Zhirinovsky’s trial balloon

Ukraine’s partition on Russian strategists’ minds and on paper
26 March, 2014 - 18:26

Discussing ways of putting an end to Putin reminds one of an old [Soviet] radio joke: “Genetic engineering has created an iron rat. The beast is markedly abominable and villainous, but almost invulnerable.”

Russia’s foreign policy is practically copying its domestic pattern. What makes neo-totalitarianism so strong is its ability to turn any kind of opposition – leftist, rightist, extremist or moderate – to its advantage. Each has its niche that makes everyone happily accept the existing degrading economic and sociopolitical model. Those in power appear to be especially effective using the opposition that way, in order to propagandize hysterical populism, something that seems to top the agenda of several noted [Russian] public figures.

This is precisely the kind of such overall-consent approach Russia is trying to establish in its international relations. It is quite possible that the sanctions will serve the Putin regime’s be­­nefit – mainly because the West and its civilization have always been inclined to project their systemic concepts, values, and principles onto an altogether different entity. Suffice it to recall the first contacts with the natives of [what is now] Latin America or Asia. I mean there were different civilizations. Europeans discovered there barons, dukes/counts, and social standings.

Little has changed with the development of ethnography and geography. The current US administration seriously considers the victory of “Muslim brothers” in the election race in Egypt. This attitude is so serious that [Washington] has severed traditional contact with the local military. It is common knowledge that the Afghan tribes fight regardless of victory or defeat, because fighting courses through their veins. This is what makes them invincible. And yet attempts have been repeatedly made to defeat them. There are many examples to cite.

As for Russia today, it is absolutely impossible to acknowledge the obvious fact that a politician admitted to G8 has for a very long while been thinking and acting along the very different lines of logic; a politician capable of making nuclear blackmail, hostile foreign territory takeover, telling endless lies.

At present, G7 is in a very difficult situation – and in an embarrassing state, in terms of morale. Its condition could be best described as a Raped Women’s Union or Fraud Victims Association, except that what we have is a group of victims of violence, humiliation, and theft getting together, yet refusing to acknowledge their condition, pretending that everything is OK. Result: foolish si­tuation with Germany that was so proud of its go-between status and ability to come to terms with Russia, after Germany’s foreign intelligence service missed Russia’s plan to seize the Crimea, and the same is true of the United States, unless Barack Obama wanted to see and hear nothing about that plan.

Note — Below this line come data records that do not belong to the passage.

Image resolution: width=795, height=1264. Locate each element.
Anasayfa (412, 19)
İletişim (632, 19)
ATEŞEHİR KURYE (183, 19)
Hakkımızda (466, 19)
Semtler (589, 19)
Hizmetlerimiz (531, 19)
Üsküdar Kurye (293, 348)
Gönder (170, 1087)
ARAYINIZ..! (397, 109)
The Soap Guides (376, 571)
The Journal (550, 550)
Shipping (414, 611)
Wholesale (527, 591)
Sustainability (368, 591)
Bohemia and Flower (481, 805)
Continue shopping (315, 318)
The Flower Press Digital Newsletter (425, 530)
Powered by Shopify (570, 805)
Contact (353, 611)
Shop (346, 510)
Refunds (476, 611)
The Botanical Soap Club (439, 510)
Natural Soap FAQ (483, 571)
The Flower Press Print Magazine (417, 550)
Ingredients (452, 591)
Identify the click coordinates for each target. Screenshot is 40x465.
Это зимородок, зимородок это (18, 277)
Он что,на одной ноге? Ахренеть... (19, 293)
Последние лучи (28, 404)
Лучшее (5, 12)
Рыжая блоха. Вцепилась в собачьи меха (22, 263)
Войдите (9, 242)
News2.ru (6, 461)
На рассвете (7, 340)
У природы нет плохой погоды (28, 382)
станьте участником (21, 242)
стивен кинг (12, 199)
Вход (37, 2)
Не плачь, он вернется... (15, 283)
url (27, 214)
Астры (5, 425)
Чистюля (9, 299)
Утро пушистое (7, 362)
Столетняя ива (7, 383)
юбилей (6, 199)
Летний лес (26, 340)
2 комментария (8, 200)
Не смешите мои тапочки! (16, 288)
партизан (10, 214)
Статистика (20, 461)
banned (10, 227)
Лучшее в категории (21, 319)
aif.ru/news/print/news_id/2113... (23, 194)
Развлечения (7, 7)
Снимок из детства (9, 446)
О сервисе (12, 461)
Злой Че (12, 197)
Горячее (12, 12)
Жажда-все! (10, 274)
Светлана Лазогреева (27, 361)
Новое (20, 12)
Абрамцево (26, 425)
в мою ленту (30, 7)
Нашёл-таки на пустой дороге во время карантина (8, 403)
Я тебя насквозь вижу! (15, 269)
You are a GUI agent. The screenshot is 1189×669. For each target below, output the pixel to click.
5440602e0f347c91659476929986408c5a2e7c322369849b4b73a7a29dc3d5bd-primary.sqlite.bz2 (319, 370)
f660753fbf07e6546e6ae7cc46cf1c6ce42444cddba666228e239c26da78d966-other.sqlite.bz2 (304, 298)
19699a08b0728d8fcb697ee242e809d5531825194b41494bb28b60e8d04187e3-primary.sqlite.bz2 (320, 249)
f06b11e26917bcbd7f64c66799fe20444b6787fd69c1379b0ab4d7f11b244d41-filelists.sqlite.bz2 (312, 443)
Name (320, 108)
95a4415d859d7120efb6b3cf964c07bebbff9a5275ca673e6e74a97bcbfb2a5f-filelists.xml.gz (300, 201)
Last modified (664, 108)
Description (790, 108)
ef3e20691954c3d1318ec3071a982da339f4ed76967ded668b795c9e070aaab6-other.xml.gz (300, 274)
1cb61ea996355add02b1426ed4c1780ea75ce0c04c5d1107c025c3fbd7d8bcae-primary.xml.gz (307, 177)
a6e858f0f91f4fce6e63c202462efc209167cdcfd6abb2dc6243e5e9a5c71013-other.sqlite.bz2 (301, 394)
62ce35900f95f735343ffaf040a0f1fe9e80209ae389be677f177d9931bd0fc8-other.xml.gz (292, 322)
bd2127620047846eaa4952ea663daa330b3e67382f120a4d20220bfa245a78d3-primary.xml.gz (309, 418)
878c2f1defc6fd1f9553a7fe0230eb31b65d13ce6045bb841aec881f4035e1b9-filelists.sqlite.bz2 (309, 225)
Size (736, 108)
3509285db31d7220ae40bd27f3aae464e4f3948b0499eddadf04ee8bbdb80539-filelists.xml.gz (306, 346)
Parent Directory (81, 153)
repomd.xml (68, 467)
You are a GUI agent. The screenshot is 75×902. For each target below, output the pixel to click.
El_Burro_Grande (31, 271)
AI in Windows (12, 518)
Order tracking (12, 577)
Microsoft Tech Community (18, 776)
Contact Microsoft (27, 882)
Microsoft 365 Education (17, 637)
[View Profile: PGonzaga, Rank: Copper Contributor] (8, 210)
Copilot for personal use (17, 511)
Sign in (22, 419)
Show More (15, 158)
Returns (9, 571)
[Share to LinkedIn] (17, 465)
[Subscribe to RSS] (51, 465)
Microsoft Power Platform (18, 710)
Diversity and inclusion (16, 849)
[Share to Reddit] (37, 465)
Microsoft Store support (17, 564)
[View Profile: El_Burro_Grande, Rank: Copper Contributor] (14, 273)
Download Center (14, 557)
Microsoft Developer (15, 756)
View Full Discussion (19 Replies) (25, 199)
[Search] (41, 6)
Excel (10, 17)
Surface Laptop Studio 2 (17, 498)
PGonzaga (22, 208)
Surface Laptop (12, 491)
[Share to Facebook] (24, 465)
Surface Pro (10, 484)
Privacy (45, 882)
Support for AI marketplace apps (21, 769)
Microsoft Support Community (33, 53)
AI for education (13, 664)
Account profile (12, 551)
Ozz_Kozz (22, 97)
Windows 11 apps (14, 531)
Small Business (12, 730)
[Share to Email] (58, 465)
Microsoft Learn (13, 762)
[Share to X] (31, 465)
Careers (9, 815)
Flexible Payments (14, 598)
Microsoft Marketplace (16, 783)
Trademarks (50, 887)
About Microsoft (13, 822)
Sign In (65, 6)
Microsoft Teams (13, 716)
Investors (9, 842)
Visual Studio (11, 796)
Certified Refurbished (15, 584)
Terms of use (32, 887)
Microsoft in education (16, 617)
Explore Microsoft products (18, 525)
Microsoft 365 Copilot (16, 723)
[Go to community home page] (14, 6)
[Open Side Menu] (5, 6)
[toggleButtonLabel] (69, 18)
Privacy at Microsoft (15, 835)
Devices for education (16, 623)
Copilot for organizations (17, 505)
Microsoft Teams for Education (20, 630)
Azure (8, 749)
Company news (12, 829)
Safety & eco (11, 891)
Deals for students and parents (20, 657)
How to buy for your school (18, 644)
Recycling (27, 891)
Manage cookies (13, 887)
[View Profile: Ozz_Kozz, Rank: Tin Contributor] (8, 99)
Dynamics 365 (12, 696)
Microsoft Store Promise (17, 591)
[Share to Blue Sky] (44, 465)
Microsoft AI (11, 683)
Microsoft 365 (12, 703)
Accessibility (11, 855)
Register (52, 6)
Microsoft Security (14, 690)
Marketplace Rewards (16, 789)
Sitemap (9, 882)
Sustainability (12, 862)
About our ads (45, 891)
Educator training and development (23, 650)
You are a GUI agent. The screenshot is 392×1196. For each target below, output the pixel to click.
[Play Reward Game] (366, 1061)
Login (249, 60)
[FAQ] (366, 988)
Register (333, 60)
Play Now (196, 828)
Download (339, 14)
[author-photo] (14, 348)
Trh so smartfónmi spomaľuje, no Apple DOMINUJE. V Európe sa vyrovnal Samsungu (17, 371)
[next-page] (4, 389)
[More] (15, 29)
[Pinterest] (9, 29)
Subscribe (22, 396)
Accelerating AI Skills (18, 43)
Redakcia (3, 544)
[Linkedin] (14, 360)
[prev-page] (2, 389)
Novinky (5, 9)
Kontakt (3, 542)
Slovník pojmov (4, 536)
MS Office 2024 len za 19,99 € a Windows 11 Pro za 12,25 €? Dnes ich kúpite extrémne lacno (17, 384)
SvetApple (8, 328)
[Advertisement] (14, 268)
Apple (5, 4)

Number one and biggest mistake on the part of analysts in the civilized countries – also, on the part of their colleagues in Russia – is that they associate Russia’s economic and social status with the stability of the regime. This regime is absolutely independent of that status, as well as of political moods. It is a kind of internal political autarchy that has ne­ver been defeated by Russian society, with all changes occurring as a result of inter-elite crises.

It is true that these crises emerged due to foreign political circumstances, but the existing political regime made sure they would never affect it. Until now the default mode was no nuclear blackmail on an international level. Russia has changed that mode and many believe that Russia will have its way by holding the West at nuclear gunpoint.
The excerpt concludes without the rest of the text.